## [WHAT TO WORK ON]
Every single entry below should be reproduced verbatim.

## [THE RECORDS]
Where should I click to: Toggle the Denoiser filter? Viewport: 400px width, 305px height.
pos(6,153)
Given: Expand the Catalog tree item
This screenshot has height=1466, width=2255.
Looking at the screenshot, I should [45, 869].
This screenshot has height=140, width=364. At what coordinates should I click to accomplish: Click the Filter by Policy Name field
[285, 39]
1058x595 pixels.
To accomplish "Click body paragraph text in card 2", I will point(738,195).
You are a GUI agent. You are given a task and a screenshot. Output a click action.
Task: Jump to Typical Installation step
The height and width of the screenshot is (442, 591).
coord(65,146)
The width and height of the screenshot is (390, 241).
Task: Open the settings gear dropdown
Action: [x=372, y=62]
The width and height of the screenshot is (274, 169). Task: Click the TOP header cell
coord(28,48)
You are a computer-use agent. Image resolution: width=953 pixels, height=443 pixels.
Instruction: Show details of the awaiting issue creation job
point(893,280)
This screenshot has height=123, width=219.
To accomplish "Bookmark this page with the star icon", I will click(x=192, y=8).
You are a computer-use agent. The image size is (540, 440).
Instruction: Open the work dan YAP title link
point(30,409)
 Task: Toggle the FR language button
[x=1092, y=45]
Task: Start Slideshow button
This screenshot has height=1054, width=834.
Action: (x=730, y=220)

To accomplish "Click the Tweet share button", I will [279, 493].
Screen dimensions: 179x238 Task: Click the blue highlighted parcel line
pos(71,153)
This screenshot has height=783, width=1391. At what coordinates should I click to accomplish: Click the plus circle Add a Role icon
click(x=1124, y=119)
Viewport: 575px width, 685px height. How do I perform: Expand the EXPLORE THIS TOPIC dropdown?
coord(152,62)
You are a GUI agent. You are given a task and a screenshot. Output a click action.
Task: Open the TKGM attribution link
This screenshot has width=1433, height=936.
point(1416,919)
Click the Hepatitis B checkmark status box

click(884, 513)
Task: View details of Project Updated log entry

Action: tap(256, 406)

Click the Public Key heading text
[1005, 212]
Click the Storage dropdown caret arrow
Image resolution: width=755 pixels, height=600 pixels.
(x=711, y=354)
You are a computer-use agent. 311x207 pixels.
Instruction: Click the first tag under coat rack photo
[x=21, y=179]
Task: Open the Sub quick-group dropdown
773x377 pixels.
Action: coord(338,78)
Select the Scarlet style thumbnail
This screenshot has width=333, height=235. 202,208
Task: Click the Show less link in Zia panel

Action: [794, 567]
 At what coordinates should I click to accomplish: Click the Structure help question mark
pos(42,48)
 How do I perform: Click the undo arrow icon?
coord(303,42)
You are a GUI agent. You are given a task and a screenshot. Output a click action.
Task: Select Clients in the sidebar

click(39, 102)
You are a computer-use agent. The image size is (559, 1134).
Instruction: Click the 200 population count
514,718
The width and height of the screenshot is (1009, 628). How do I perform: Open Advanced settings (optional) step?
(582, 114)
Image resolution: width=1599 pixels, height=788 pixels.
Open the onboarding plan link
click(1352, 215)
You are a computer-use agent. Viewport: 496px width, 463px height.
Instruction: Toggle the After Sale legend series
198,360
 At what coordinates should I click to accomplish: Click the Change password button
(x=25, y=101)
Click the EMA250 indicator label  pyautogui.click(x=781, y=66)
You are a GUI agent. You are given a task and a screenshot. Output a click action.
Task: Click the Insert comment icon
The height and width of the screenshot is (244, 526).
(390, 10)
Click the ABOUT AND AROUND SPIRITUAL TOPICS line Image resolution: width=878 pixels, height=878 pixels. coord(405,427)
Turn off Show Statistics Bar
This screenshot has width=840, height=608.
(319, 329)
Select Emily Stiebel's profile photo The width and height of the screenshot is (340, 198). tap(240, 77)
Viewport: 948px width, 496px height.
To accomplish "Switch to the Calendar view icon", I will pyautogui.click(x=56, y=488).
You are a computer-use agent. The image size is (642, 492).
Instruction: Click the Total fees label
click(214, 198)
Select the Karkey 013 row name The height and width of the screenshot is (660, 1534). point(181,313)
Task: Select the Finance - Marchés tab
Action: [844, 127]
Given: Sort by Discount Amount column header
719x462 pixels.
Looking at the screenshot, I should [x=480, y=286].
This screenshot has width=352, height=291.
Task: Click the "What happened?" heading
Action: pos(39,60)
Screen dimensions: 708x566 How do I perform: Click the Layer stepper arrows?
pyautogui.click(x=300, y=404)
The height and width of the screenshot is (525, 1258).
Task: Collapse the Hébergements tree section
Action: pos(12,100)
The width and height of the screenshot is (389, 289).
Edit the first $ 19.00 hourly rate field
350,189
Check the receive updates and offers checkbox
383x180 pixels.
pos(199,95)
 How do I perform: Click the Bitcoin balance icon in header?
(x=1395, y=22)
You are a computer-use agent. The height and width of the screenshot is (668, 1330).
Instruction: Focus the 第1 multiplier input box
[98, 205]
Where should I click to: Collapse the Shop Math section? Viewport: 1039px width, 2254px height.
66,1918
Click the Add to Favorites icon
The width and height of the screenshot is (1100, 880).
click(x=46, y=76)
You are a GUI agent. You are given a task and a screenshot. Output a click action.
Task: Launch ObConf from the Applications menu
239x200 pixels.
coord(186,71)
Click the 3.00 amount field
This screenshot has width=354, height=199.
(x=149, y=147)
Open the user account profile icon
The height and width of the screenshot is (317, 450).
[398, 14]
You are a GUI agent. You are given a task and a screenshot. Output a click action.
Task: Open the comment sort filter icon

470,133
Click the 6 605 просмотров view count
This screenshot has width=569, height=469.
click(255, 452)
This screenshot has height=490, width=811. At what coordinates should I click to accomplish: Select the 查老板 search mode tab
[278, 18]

## [THE ANSWER]
Where should I click to: Toggle the Denoiser filter? Viewport: 400px width, 305px height.
pos(6,153)
Given: Expand the Catalog tree item
This screenshot has height=1466, width=2255.
Looking at the screenshot, I should [45, 869].
This screenshot has height=140, width=364. At what coordinates should I click to accomplish: Click the Filter by Policy Name field
[285, 39]
1058x595 pixels.
To accomplish "Click body paragraph text in card 2", I will point(738,195).
You are a GUI agent. You are given a task and a screenshot. Output a click action.
Task: Jump to Typical Installation step
The height and width of the screenshot is (442, 591).
coord(65,146)
The width and height of the screenshot is (390, 241).
Task: Open the settings gear dropdown
Action: [x=372, y=62]
The width and height of the screenshot is (274, 169). Task: Click the TOP header cell
coord(28,48)
You are a computer-use agent. Image resolution: width=953 pixels, height=443 pixels.
Instruction: Show details of the awaiting issue creation job
point(893,280)
This screenshot has height=123, width=219.
To accomplish "Bookmark this page with the star icon", I will click(x=192, y=8).
You are a computer-use agent. The image size is (540, 440).
Instruction: Open the work dan YAP title link
point(30,409)
 Task: Toggle the FR language button
[x=1092, y=45]
Task: Start Slideshow button
This screenshot has height=1054, width=834.
Action: (x=730, y=220)

To accomplish "Click the Tweet share button", I will [279, 493].
Screen dimensions: 179x238 Task: Click the blue highlighted parcel line
pos(71,153)
This screenshot has height=783, width=1391. At what coordinates should I click to accomplish: Click the plus circle Add a Role icon
click(x=1124, y=119)
Viewport: 575px width, 685px height. How do I perform: Expand the EXPLORE THIS TOPIC dropdown?
coord(152,62)
You are a GUI agent. You are given a task and a screenshot. Output a click action.
Task: Open the TKGM attribution link
This screenshot has width=1433, height=936.
point(1416,919)
Click the Hepatitis B checkmark status box

click(884, 513)
Task: View details of Project Updated log entry

Action: tap(256, 406)

Click the Public Key heading text
[1005, 212]
Click the Storage dropdown caret arrow
Image resolution: width=755 pixels, height=600 pixels.
(x=711, y=354)
You are a computer-use agent. 311x207 pixels.
Instruction: Click the first tag under coat rack photo
[x=21, y=179]
Task: Open the Sub quick-group dropdown
773x377 pixels.
Action: coord(338,78)
Select the Scarlet style thumbnail
This screenshot has width=333, height=235. 202,208
Task: Click the Show less link in Zia panel

Action: [794, 567]
 At what coordinates should I click to accomplish: Click the Structure help question mark
pos(42,48)
 How do I perform: Click the undo arrow icon?
coord(303,42)
You are a GUI agent. You are given a task and a screenshot. Output a click action.
Task: Select Clients in the sidebar

click(39, 102)
You are a computer-use agent. The image size is (559, 1134).
Instruction: Click the 200 population count
514,718
The width and height of the screenshot is (1009, 628). How do I perform: Open Advanced settings (optional) step?
(582, 114)
Image resolution: width=1599 pixels, height=788 pixels.
Open the onboarding plan link
click(1352, 215)
You are a computer-use agent. Viewport: 496px width, 463px height.
Instruction: Toggle the After Sale legend series
198,360
 At what coordinates should I click to accomplish: Click the Change password button
(x=25, y=101)
Click the EMA250 indicator label  pyautogui.click(x=781, y=66)
You are a GUI agent. You are given a task and a screenshot. Output a click action.
Task: Click the Insert comment icon
The height and width of the screenshot is (244, 526).
(390, 10)
Click the ABOUT AND AROUND SPIRITUAL TOPICS line Image resolution: width=878 pixels, height=878 pixels. coord(405,427)
Turn off Show Statistics Bar
This screenshot has width=840, height=608.
(319, 329)
Select Emily Stiebel's profile photo The width and height of the screenshot is (340, 198). tap(240, 77)
Viewport: 948px width, 496px height.
To accomplish "Switch to the Calendar view icon", I will pyautogui.click(x=56, y=488).
You are a computer-use agent. The image size is (642, 492).
Instruction: Click the Total fees label
click(214, 198)
Select the Karkey 013 row name The height and width of the screenshot is (660, 1534). point(181,313)
Task: Select the Finance - Marchés tab
Action: [844, 127]
Given: Sort by Discount Amount column header
719x462 pixels.
Looking at the screenshot, I should [x=480, y=286].
This screenshot has width=352, height=291.
Task: Click the "What happened?" heading
Action: pos(39,60)
Screen dimensions: 708x566 How do I perform: Click the Layer stepper arrows?
pyautogui.click(x=300, y=404)
The height and width of the screenshot is (525, 1258).
Task: Collapse the Hébergements tree section
Action: pos(12,100)
The width and height of the screenshot is (389, 289).
Edit the first $ 19.00 hourly rate field
350,189
Check the receive updates and offers checkbox
383x180 pixels.
pos(199,95)
 How do I perform: Click the Bitcoin balance icon in header?
(x=1395, y=22)
You are a computer-use agent. The height and width of the screenshot is (668, 1330).
Instruction: Focus the 第1 multiplier input box
[98, 205]
Where should I click to: Collapse the Shop Math section? Viewport: 1039px width, 2254px height.
66,1918
Click the Add to Favorites icon
The width and height of the screenshot is (1100, 880).
click(x=46, y=76)
You are a GUI agent. You are given a task and a screenshot. Output a click action.
Task: Launch ObConf from the Applications menu
239x200 pixels.
coord(186,71)
Click the 3.00 amount field
This screenshot has width=354, height=199.
(x=149, y=147)
Open the user account profile icon
The height and width of the screenshot is (317, 450).
[398, 14]
You are a GUI agent. You are given a task and a screenshot. Output a click action.
Task: Open the comment sort filter icon

470,133
Click the 6 605 просмотров view count
This screenshot has width=569, height=469.
click(255, 452)
This screenshot has height=490, width=811. At what coordinates should I click to accomplish: Select the 查老板 search mode tab
[278, 18]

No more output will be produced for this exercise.